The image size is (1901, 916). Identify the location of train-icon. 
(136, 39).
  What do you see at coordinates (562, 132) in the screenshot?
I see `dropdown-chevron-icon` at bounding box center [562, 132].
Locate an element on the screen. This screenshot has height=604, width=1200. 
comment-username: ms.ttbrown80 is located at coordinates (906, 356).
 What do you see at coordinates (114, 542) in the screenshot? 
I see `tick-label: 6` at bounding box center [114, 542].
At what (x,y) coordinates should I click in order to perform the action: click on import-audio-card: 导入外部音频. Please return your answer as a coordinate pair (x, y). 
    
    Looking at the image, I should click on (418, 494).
--
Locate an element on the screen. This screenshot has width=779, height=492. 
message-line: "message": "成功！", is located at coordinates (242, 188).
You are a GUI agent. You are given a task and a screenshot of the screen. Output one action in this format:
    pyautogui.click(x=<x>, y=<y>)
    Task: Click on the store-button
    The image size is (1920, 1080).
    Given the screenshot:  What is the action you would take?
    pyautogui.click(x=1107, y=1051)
---
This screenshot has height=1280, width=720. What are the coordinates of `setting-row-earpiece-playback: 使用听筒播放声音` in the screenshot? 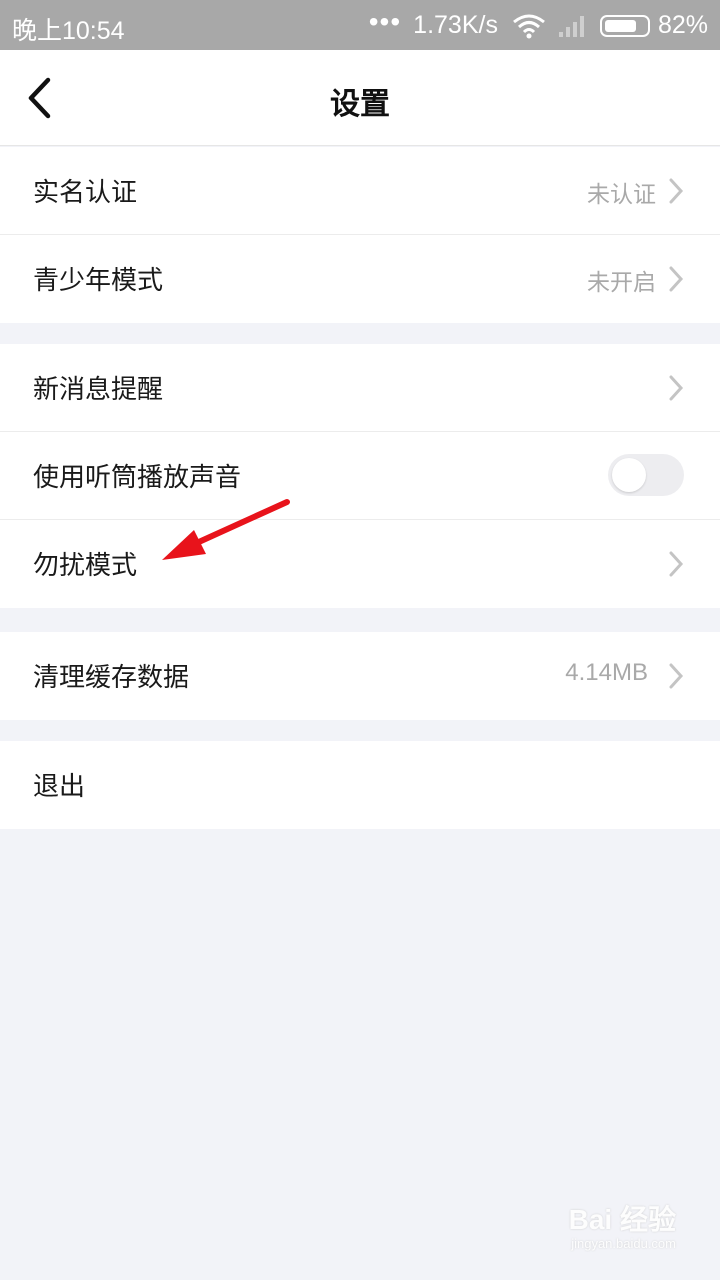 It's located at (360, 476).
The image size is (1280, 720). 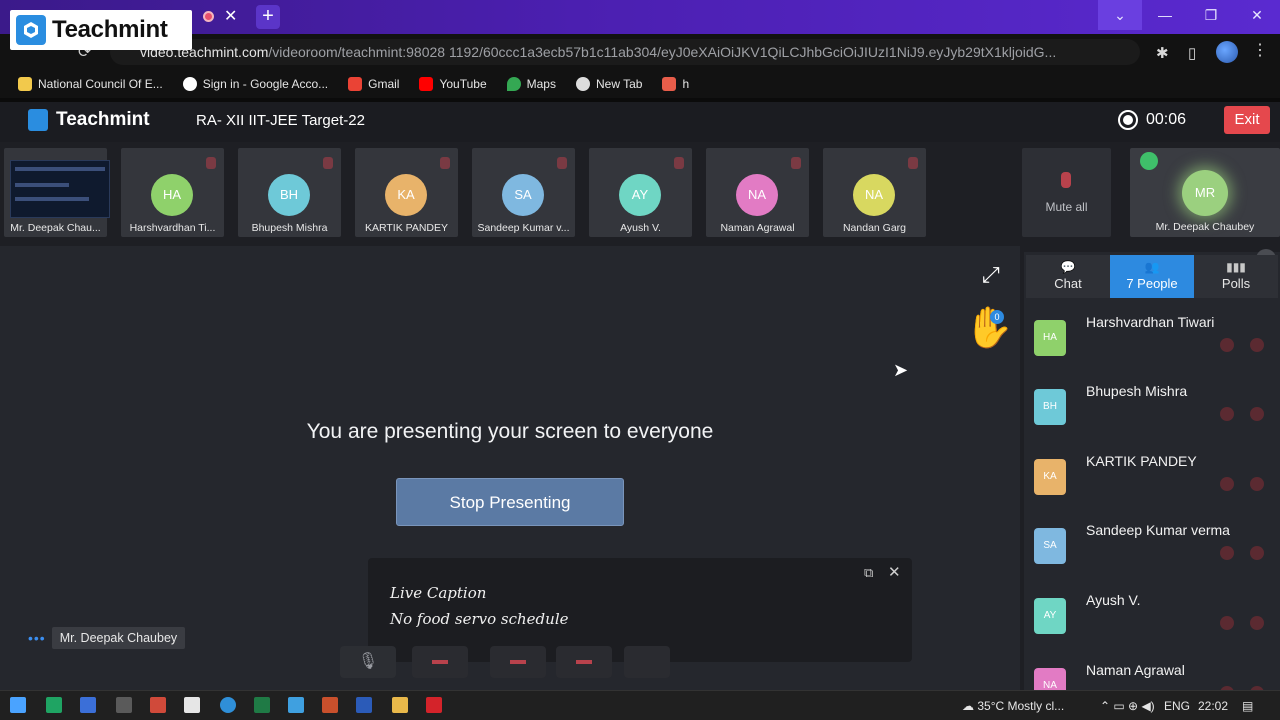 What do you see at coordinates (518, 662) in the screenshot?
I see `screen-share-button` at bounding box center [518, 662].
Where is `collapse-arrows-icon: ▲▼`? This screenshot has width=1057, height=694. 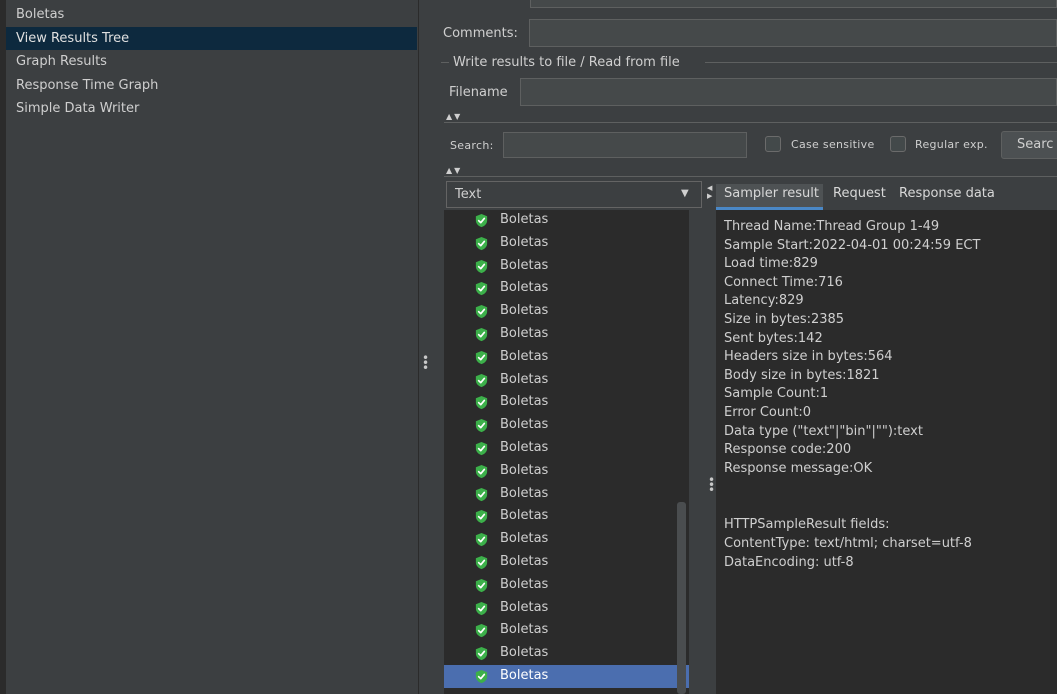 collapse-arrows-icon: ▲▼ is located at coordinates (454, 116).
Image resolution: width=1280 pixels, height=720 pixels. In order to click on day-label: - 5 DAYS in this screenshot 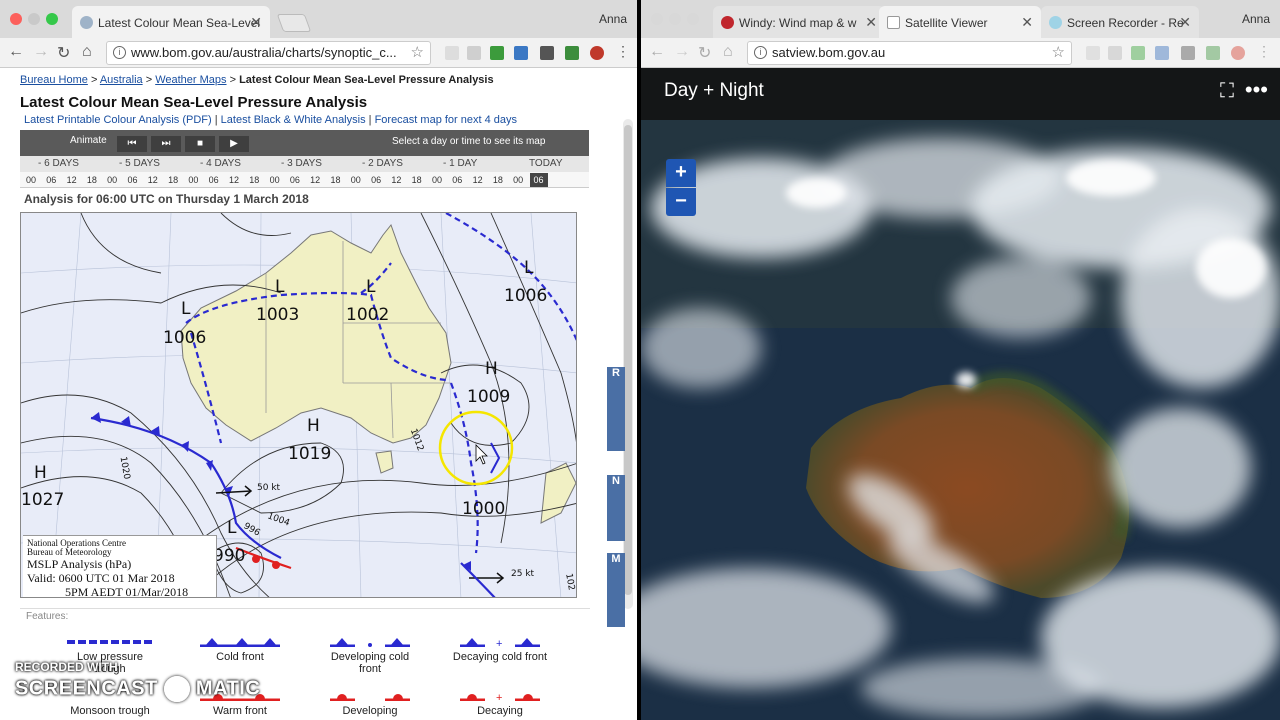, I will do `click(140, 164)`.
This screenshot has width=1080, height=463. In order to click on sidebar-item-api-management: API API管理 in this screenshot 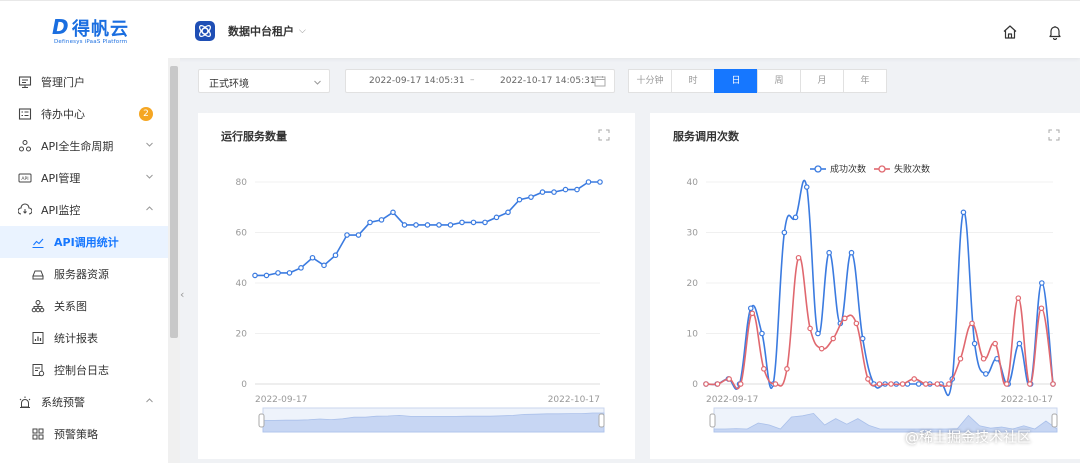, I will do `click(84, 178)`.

**The task**:
Rewrite the records from the line containing "You are a GUI" through the line containing "pyautogui.click(x=1107, y=1051)", changing "store-button" to "checkout-button" and keeping everything else the same.

**Solved problem**:
You are a GUI agent. You are given a task and a screenshot of the screen. Output one action in this format:
    pyautogui.click(x=<x>, y=<y>)
    Task: Click on the checkout-button
    The image size is (1920, 1080).
    Given the screenshot:  What is the action you would take?
    pyautogui.click(x=1107, y=1051)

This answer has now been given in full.